CMU-MultimodalSDK
CMU-MultimodalSDK copied to clipboard
Implementing missing modality during test time
Hi Amir,
I have read about Co-learning where we can train model on 3 modalities however at test time we can use only one modality. I am struggling to understand how this will be implemented in a code. Once we train a model with 3 modalities, it will expect 3 modalities at test time. Do we need to handle this scenario by passing zero or some random values for modalities to be dropped. Please help, also any sample implementation of the same. Thanks a lot for all your support.
Hi @AnilRahate,
Yes, you train via 3 modalities and you pass zeros as the missing ones during test time. The whole idea here is we would expect the model to crash and burn since zeros will most likely cause instabilities. However, this does not happen, and the models actually outperform the scenario where only the train/test available modalities are used to train. The moral of the story is this:
The available (train/test) modalities with help from the parameters of the network can learn the dynamics of another modality to a certain theoretical bound explained in the paper.

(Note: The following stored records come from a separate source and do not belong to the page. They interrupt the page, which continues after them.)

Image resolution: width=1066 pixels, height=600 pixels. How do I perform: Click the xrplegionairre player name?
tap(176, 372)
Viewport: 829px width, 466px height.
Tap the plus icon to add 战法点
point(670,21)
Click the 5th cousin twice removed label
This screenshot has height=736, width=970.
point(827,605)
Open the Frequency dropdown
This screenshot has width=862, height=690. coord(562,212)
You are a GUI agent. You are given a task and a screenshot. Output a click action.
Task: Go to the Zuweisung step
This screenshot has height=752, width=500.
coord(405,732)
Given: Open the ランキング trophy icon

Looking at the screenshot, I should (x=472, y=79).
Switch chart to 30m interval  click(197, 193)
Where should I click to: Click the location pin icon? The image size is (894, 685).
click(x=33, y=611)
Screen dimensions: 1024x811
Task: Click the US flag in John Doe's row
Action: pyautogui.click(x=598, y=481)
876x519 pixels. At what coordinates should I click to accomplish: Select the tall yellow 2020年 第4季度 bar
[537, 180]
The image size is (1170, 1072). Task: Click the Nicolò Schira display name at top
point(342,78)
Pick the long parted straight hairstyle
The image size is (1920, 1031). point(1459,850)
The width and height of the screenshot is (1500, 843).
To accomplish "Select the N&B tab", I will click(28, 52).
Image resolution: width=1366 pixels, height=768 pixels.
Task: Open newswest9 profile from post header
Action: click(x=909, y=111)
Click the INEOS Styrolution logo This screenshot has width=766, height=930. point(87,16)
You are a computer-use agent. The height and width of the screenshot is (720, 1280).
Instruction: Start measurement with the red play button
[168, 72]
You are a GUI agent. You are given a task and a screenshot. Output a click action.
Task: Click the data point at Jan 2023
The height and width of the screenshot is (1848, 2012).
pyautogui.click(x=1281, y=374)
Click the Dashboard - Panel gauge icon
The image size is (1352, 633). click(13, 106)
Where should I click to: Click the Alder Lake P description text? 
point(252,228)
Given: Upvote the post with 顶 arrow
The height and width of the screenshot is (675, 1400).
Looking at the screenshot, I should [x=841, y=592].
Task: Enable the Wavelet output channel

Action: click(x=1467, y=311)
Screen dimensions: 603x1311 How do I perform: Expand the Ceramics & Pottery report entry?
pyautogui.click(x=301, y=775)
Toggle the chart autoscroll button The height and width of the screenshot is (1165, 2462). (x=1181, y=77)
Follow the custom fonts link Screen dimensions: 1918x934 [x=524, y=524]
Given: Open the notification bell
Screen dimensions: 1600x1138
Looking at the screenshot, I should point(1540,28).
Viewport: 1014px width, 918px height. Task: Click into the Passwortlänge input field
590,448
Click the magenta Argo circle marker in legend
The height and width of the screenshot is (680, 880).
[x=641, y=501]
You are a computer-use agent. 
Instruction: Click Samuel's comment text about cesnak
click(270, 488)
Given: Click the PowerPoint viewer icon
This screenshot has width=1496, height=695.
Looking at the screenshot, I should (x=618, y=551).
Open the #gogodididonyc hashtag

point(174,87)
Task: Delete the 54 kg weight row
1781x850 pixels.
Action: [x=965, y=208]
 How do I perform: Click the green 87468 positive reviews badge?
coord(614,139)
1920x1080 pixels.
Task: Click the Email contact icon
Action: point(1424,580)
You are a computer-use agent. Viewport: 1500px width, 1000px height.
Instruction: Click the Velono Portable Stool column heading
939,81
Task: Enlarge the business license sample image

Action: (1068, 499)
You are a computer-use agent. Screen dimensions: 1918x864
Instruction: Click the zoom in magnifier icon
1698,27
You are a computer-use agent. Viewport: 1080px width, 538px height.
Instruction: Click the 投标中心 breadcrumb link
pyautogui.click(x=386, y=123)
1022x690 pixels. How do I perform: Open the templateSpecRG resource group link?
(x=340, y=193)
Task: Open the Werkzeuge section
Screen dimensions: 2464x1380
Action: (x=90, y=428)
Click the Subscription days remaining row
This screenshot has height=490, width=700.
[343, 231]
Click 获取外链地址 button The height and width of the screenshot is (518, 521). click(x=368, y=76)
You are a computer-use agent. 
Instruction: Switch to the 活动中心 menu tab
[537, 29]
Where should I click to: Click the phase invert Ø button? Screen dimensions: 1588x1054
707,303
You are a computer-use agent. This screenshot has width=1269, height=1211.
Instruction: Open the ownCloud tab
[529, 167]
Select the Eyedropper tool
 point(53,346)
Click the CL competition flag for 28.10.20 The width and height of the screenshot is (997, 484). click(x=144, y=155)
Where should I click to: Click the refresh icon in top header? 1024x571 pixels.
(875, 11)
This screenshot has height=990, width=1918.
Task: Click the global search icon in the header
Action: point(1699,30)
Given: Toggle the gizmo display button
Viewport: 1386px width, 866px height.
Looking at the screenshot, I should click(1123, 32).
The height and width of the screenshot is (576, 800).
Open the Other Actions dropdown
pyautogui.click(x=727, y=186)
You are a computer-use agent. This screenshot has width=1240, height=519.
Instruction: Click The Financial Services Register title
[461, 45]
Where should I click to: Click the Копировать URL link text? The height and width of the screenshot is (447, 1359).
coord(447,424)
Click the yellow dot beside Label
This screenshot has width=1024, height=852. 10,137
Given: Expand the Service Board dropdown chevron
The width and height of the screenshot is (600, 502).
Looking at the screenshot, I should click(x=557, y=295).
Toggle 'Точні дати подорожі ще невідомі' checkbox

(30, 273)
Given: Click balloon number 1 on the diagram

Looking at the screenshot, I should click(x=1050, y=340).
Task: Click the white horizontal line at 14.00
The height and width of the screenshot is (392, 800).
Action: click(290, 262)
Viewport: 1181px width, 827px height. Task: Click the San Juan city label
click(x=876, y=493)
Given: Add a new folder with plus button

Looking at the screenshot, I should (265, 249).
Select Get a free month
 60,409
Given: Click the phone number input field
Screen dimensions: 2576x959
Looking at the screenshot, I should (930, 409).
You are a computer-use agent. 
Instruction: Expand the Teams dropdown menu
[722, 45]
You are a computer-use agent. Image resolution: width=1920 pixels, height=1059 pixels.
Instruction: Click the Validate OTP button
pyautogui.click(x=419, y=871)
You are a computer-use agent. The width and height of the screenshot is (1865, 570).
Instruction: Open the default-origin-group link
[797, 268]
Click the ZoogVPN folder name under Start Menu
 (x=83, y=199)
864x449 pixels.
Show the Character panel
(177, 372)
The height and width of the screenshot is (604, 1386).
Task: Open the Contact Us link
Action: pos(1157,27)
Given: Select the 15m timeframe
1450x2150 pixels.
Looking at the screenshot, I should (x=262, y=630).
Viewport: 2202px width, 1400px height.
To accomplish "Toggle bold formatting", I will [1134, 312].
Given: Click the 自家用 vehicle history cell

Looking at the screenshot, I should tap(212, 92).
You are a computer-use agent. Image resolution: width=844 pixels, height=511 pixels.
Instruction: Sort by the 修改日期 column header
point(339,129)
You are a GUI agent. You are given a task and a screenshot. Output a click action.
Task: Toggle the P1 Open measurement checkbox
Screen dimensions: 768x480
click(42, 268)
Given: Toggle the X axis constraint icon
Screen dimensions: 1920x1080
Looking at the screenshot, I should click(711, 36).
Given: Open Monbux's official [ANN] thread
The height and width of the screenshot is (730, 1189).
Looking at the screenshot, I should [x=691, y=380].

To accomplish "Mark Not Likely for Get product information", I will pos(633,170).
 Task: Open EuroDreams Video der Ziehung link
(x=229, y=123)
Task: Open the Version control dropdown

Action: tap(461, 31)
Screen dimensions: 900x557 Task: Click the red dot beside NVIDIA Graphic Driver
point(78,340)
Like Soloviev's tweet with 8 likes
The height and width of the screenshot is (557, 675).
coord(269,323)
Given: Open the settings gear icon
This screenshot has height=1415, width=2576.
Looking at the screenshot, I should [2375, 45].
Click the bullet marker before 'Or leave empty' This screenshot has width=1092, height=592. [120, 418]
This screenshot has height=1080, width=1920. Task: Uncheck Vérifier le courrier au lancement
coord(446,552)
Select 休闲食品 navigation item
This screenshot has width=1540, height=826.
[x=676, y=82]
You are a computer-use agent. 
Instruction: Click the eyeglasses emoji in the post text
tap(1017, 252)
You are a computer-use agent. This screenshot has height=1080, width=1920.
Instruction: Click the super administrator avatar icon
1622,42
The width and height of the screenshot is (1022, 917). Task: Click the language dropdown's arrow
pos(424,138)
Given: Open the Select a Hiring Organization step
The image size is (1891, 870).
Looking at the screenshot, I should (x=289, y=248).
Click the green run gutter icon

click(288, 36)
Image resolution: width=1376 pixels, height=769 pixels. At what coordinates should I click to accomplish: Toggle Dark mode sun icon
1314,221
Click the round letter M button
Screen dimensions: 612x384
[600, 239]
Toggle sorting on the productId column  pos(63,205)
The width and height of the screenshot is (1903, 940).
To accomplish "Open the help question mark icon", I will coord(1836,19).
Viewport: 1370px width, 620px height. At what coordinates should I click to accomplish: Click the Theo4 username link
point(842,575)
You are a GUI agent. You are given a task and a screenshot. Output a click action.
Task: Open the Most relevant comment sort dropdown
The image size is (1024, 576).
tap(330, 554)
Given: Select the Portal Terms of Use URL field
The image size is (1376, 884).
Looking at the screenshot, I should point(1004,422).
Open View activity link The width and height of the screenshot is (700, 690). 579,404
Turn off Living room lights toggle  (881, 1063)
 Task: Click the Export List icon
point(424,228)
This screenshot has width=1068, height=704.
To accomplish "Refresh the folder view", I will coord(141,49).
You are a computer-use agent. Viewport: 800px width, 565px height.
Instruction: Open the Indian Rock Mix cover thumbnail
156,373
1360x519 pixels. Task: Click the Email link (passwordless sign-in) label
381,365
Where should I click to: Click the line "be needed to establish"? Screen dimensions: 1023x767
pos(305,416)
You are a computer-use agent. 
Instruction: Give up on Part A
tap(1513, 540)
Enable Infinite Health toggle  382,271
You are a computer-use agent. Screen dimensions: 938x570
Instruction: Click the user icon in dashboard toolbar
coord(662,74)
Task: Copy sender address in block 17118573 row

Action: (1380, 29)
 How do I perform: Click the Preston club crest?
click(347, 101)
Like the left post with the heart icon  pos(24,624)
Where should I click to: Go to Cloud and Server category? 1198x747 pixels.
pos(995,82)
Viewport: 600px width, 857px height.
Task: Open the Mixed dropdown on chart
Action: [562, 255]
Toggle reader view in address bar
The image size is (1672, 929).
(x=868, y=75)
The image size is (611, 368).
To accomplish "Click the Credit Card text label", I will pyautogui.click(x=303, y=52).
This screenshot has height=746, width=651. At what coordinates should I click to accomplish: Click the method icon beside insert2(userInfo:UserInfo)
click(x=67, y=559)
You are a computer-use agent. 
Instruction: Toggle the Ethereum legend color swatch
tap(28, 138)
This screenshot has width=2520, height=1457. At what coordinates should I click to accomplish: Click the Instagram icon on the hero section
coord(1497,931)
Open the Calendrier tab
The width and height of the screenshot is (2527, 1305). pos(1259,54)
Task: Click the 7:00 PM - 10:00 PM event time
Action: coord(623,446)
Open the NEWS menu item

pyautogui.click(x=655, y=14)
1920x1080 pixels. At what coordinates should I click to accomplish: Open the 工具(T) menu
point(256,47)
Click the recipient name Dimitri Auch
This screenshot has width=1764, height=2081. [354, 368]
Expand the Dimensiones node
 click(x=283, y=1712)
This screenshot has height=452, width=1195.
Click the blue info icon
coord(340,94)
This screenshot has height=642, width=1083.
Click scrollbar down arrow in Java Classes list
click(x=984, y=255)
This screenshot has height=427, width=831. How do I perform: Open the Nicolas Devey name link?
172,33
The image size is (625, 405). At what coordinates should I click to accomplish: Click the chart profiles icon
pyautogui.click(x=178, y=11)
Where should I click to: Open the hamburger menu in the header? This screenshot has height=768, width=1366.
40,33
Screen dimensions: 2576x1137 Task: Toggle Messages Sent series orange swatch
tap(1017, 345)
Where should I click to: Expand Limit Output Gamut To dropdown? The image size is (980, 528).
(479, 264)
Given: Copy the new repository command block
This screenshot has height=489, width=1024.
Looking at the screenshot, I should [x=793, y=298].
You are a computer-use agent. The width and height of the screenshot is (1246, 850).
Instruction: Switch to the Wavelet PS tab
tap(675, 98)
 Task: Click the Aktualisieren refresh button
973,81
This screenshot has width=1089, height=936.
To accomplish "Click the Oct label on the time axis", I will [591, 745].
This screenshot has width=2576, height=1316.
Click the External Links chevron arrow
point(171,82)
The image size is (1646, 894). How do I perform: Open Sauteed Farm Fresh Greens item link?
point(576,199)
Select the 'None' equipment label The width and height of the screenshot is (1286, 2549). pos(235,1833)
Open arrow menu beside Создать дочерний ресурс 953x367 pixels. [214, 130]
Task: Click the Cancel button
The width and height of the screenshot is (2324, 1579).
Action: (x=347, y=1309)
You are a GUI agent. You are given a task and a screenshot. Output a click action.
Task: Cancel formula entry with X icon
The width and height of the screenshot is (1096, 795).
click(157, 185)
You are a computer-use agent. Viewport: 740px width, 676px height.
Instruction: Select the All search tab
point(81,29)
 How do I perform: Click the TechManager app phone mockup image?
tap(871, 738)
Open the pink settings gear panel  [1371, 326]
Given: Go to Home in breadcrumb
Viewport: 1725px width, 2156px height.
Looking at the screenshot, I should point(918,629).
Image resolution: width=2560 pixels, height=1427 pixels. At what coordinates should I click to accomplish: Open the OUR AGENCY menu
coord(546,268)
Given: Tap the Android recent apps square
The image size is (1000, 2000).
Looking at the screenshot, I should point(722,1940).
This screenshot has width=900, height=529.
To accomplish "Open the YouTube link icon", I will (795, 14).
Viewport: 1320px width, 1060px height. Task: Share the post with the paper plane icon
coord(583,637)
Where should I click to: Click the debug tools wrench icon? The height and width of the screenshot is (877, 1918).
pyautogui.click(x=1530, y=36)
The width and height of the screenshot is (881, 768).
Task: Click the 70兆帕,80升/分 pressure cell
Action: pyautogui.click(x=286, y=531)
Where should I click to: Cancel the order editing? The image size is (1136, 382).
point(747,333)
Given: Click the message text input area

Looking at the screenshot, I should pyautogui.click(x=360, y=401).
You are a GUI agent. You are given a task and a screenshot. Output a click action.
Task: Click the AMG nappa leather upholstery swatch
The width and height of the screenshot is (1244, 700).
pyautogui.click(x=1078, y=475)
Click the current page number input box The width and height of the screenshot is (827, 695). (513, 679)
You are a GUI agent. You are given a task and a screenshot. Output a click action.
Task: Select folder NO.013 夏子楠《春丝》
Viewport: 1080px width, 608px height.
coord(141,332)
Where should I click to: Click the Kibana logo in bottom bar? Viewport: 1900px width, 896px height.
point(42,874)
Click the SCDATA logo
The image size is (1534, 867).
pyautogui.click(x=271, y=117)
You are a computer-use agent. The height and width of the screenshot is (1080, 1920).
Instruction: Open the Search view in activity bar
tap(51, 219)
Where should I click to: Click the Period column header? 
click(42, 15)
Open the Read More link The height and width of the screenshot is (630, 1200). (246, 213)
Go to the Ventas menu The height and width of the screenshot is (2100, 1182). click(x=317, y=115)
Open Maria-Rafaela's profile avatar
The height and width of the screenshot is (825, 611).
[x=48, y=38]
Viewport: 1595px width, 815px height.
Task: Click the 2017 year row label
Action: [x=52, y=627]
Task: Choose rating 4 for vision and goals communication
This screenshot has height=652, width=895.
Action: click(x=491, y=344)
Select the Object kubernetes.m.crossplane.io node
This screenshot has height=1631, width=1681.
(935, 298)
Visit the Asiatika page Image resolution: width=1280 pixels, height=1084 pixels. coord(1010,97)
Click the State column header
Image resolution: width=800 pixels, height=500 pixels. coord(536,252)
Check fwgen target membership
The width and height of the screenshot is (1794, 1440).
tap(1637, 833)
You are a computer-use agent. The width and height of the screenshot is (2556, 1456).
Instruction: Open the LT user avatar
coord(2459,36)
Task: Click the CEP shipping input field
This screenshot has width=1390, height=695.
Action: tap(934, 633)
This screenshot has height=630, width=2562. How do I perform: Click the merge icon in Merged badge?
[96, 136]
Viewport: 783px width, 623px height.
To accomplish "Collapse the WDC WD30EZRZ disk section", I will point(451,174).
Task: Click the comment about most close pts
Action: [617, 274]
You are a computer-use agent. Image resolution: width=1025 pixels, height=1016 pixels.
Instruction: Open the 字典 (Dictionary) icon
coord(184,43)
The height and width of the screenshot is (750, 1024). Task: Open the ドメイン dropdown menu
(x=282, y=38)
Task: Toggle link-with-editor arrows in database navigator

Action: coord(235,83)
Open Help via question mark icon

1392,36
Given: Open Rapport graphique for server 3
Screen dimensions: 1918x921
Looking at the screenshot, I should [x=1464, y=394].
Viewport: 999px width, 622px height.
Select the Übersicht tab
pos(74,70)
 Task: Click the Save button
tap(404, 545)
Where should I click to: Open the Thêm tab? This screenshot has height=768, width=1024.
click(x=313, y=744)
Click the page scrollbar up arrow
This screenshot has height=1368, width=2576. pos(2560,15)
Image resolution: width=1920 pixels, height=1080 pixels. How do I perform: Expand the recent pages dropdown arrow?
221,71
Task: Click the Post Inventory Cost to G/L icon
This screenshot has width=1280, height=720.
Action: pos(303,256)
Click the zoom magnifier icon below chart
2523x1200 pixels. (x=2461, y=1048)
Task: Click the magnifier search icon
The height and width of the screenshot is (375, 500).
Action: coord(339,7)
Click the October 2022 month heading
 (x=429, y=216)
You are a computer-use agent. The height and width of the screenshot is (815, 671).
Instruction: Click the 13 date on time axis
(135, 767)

An example: say we have no information regarding the meaning of the words "good" and "helpful". The word "good " is 90% of the time in a positive sentence in our dataset, but the word "helpful" happens identically between negative and positive in our dataset. Assume the two words don't occur in simialr sentences either. As far as an i.i.d approach would go, "good" is a positive word and "helpful" is a neutral word. However, say during training we observe a unique link between the two: The speakers smile when uttering the word "good" and "helpful". Therefore, now the two words are linked via the smile. The physical location of this link would be in the parameters of the network. The network may end up bringing the two representations closer together.
Hi @A2Zadeh, In the co-learning paper, IMDB data was used during test time. IMDB dataset, I came across is having text sample length of more than 100 words. However, MOSI dataset text length is 20 or 50 from SDK kit. I would like to know length of text sample used for IMDB for the accuracies reported in the Co-learning paper.